• Tasks
1: Decide whether each statement below agrees with the thread. For each, answer yes or no and quote the words of the thread that settle it.
(a) The reply from knfrmity@lemmygrad.ml says the move to Docker Swarm was abandoned after two weeks.
(b) The reply from knfrmity@lemmygrad.ml describes a Raspberry Pi that runs around the clock.
(c) The reply from stevecrox@kbin.run states that Docker Swarm came out before Kubernetes.
2: Revise the thread from "I tried migrating" to "complex and messy.", putting "computers" in place of "machines".

Has anyone here built a Beowulf Cluster?

plenipotentprotogod@lemmy.world · 1 year ago

Has anyone here built a Beowulf Cluster?

knfrmity@lemmygrad.ml · 1 year ago

I tried migrating my personal services to Docker Swarm a while back. I have a Raspberry Pi as a 24/7 machine but some services could use a bit more power so I thought I’d try Swarm. The idea being that additional machines which are on sometimes could pick up some of the load.

Two weeks later I gave up and rolled everything back to running specific services or instances on specific machines. Making sure the right data is available on all machines all the time, plus the networking between dependencies and in some cases specifying which service should prefer which machine was far too complex and messy.

That said, if you want to learn Docker Swarm or Kubernetes and distributed filesystems, I can’t think of a better way.

stevecrox@kbin.run · 1 year ago

Docker swarm was an idea worse than kubernetes, that came out after kubernetes, that isn’t really supported by anyone.

Kubernetes has the concept of a storage layer, you create a volume and can then mount the volume into the docker image. The volume is then accessible to the docker image regardless of where it is running.

• Data lines
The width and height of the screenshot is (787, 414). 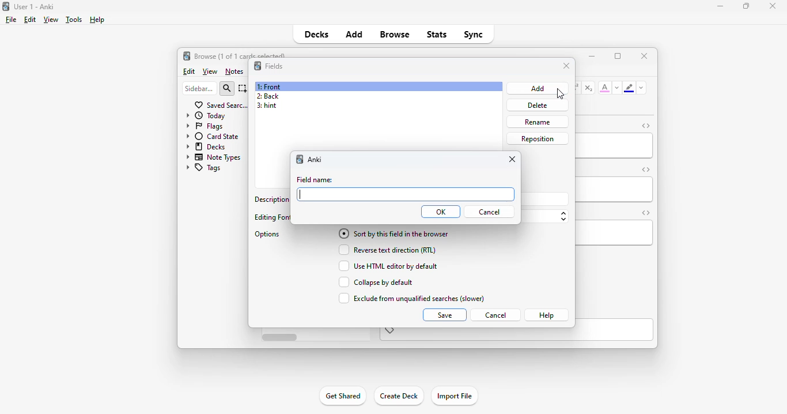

• Outputs for the tasks
1:
(a) Yes: "Two weeks later I gave up and rolled everything back to running specific services or instances on specific machines."
(b) Yes: "I have a Raspberry Pi as a 24/7 machine"
(c) No: "that came out after kubernetes"

2:
I tried migrating my personal services to Docker Swarm a while back. I have a Raspberry Pi as a 24/7 machine but some services could use a bit more power so I thought I’d try Swarm. The idea being that additional computers which are on sometimes could pick up some of the load.

Two weeks later I gave up and rolled everything back to running specific services or instances on specific computers. Making sure the right data is available on all computers all the time, plus the networking between dependencies and in some cases specifying which service should prefer which machine was far too complex and messy.